REQUIREMENT: Transcribe the listing below exactly, without pictures.

LISTED RECORDS:

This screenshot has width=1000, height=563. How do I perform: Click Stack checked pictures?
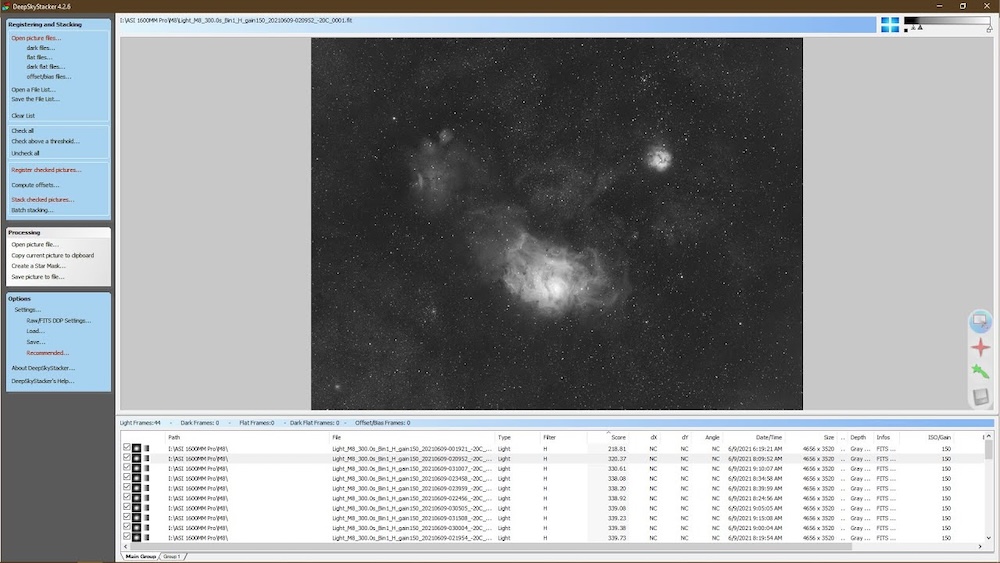coord(42,199)
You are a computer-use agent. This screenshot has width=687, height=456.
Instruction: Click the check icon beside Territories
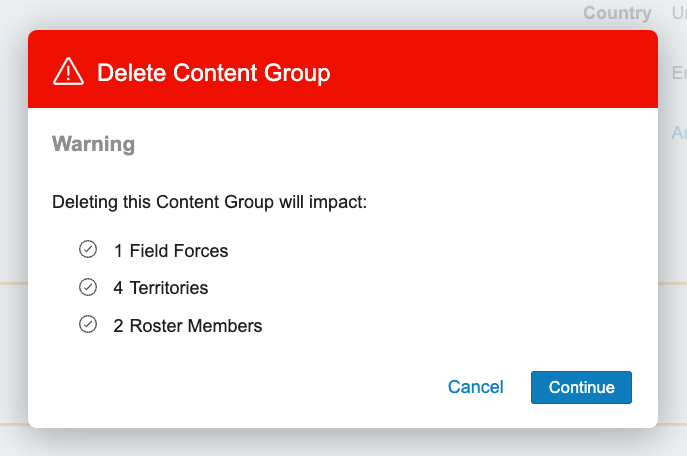pyautogui.click(x=88, y=287)
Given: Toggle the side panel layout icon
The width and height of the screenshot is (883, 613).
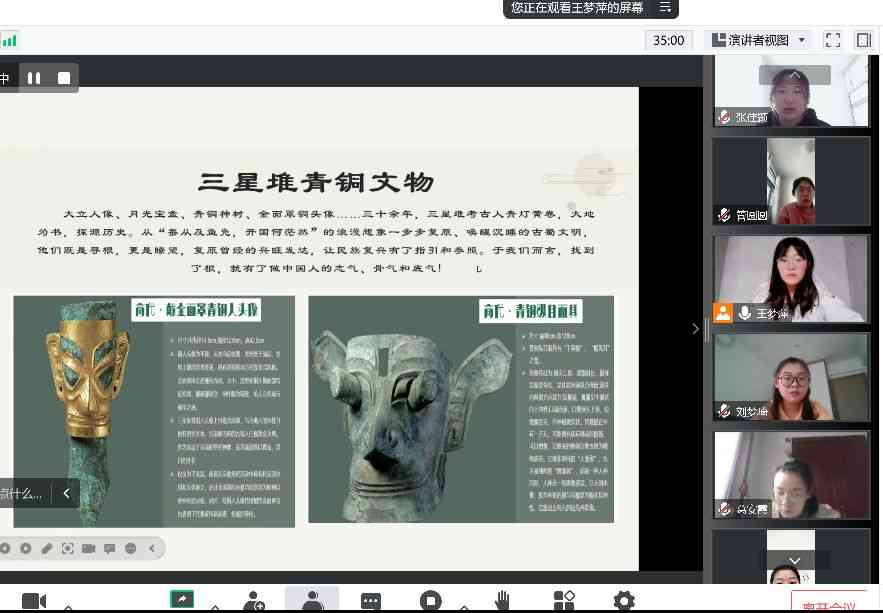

SOLUTION:
This screenshot has width=1000, height=563. How do I perform: Click Stack checked pictures?
coord(42,199)
You are a computer-use agent. This screenshot has width=687, height=456.
Instruction: Click the check icon beside Territories
pyautogui.click(x=88, y=287)
Given: Toggle the side panel layout icon
The width and height of the screenshot is (883, 613).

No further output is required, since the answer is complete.